----- Page excerpt

Removed Invalid Tags that made our RTDose DICOM output files unreadable by some applications

When outputting scored values to RTDose DICOM files, we previously passed along some tags from the input DICOM that were invalid for RTDose DICOM files:

  • (0028, 1052) Rescale intercept
  • (0028, 1053) Rescale slope

Some applications were then failing to read in our files. We no longer include these tags.

Added G4Track pointer to Extension Scorer’s UserHookForEndOfTrack

The UserHookforendOfTrack method of a user-written scorer can now be more functional, as TOPAS now passes along the pointer to the G4Track.

The new method signature is:

  • void UserHookForEndOfTrack(const G4Track *)

Other Improvements:

Materials no longer need to have Ma/MyMaterial/Fractions sum to 1

TOPAS had previously required that the sum of all Ma/MyMaterial/Fractions be exactly 1.

A new option allows any values and then normalizes the fractions to unity for you:

b:Ma/MyMaterial/NormalizeFractions = "True" # Defaults to "False"

Physics Setup Verbosity now has its own control

The verbosity of the physics setup can now be controlled by:

i:Ph/Verbosity

Time Feature RepetitionInterval is no longer always required

In the past, Time Feature functions Linear, Sine, Cosine and Sqrt always required the parameter Tf/MyFunction/RepetitionInterval

To make a time feature not repeat, it was necessary to set this value to a value longer than Tf/TimelineEnd.

Tf/MyFunction/RepetitionInterval is now optional, with the default being that there will be no repetition.

----------
----- Listing

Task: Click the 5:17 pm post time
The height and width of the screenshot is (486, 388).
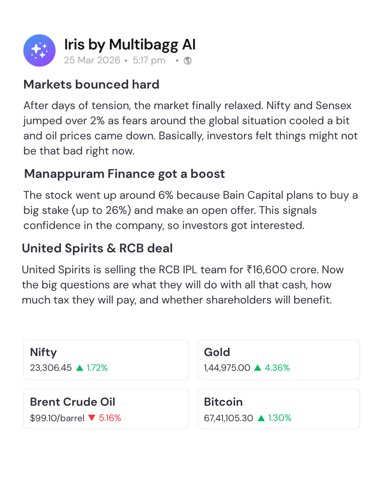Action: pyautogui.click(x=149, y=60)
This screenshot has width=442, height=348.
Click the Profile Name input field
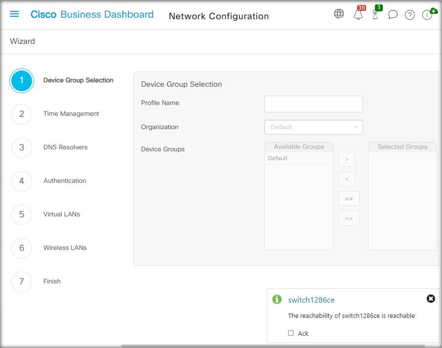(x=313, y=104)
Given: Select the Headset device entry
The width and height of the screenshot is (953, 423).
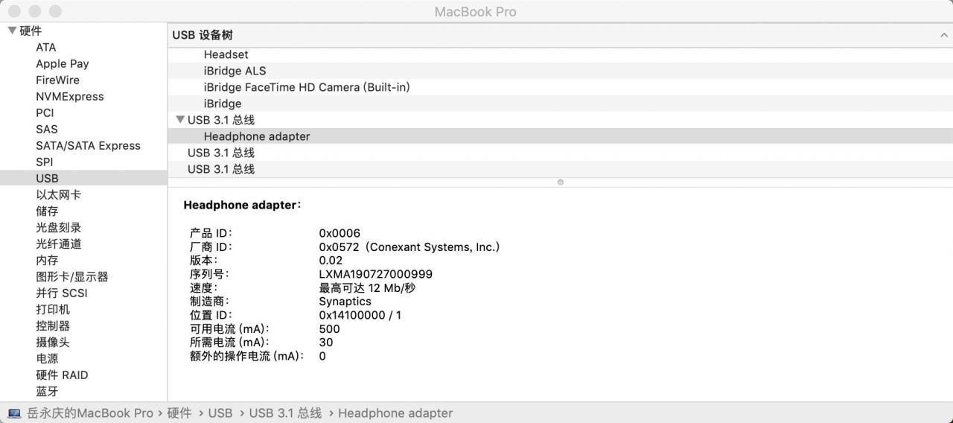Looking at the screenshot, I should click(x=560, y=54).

----------
----- Listing

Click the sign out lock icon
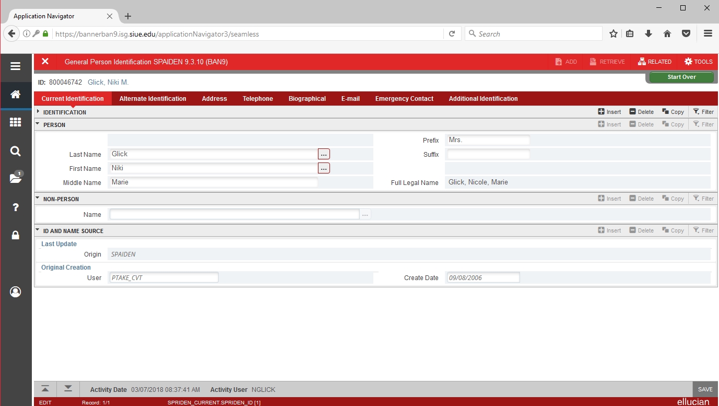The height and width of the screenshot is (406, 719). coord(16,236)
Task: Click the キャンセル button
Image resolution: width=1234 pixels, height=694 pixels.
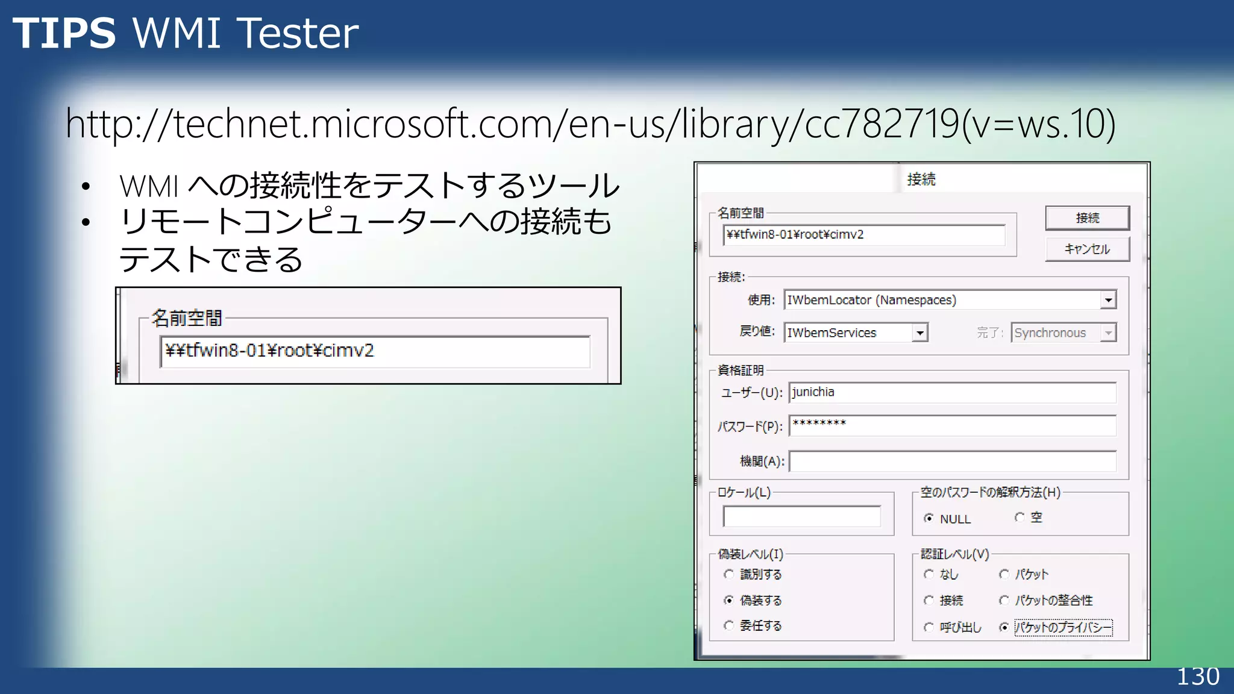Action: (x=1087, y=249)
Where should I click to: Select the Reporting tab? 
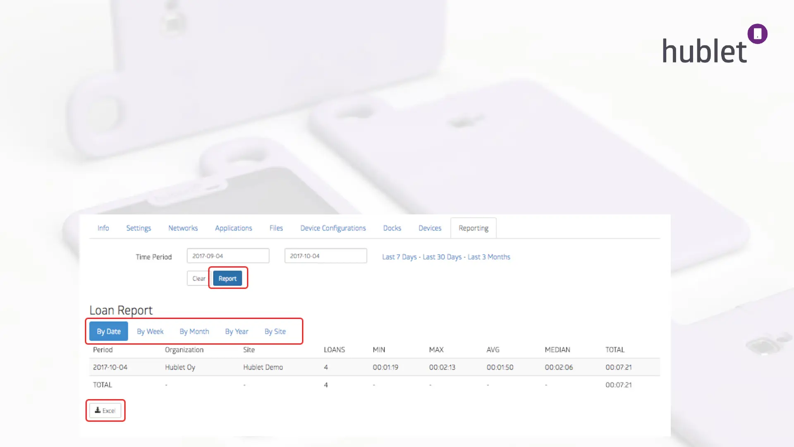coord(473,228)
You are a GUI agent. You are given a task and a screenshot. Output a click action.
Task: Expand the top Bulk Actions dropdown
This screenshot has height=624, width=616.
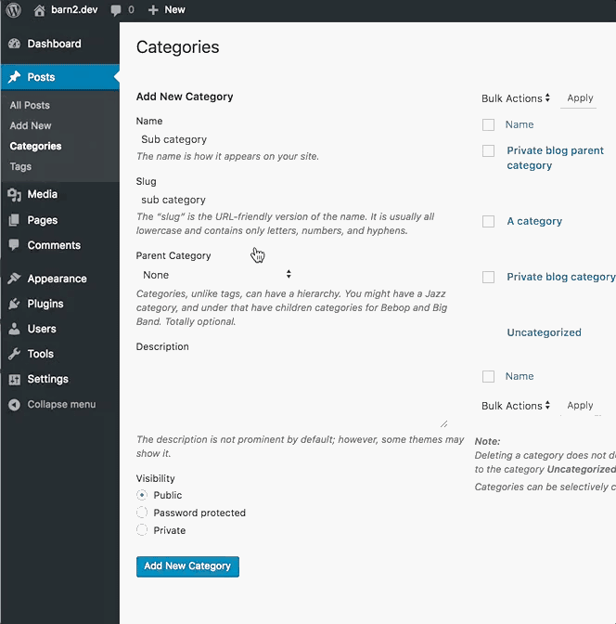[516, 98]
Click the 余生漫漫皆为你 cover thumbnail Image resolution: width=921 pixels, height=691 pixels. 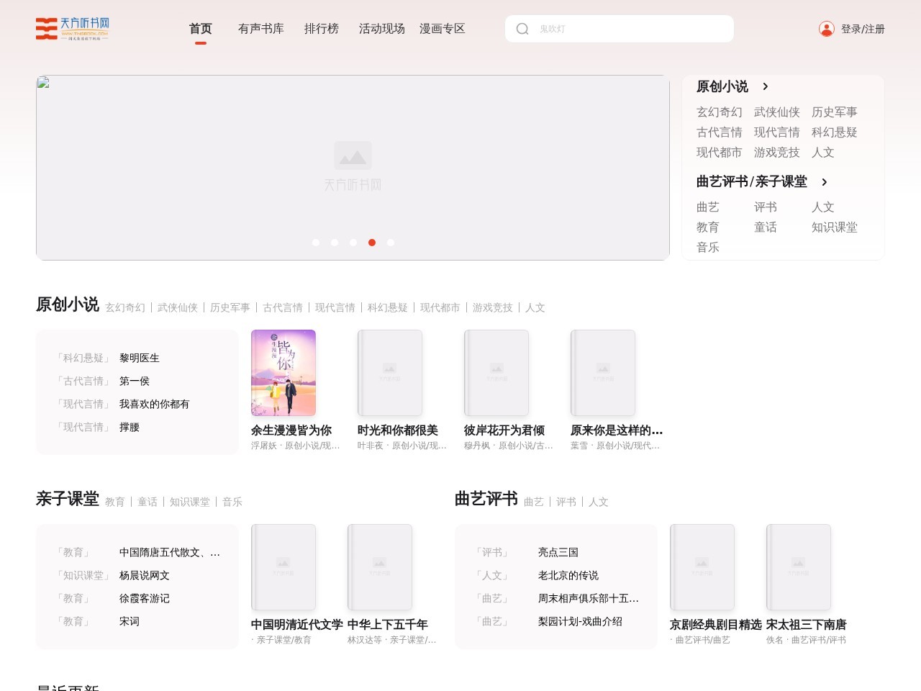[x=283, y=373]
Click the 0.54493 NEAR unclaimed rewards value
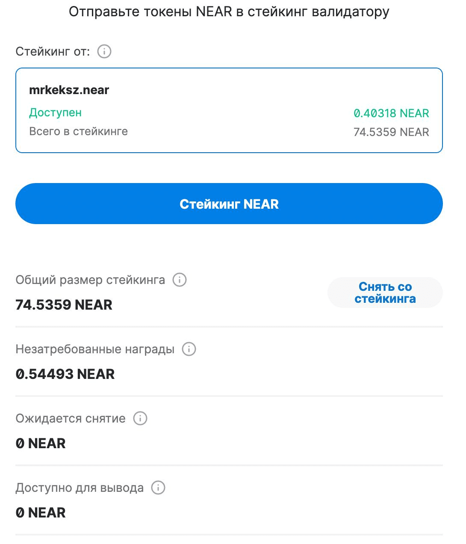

----------
----- Listing

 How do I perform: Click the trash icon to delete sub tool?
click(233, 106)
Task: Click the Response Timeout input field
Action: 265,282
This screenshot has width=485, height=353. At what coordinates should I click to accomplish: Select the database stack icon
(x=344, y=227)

----------

# Task set
**A.** Translate this sentence from the TOPAS release notes into German: "TOPAS had previously required that the sum of all Ma/MyMaterial/Fractions be exactly 1."
**B.** Carry on the TOPAS release notes from the point where they stop.

# Results in order
**A.** TOPAS hatte zuvor verlangt, dass die Summe aller Ma/MyMaterial/Fractions genau 1 beträgt.

**B.**
Bug Fix for Variance Reduction DirectionalRussianRoulette

We found that the variance reduction feature DirectionalRussianRoulette was not taking into account the position of the reference component in the calculation of particle direction towards the ROI. This has been fixed.

Region-specific production cuts

We have made some refinements to how production cuts are set, in particular when there are multiple Regions.

Previous behavior: Region-specific production cuts were set to 0.05 mm unless specifically set for each particle, regardless of production cuts set for the general simulation.

New behavior: Region-specific cuts are now set to the value for all particles (“CutForAllParticles”) and for specific particles based on the production cuts set for the general simulation. Particle-specific cuts (CutForElectron, CutForGamma, etc.) take precedence over CutForAllParticles. If setting CutForAllParticles for a region this sets the cuts for all particles in that region; particle-specific cuts for a region take precedence over all otherwise specified values in that region.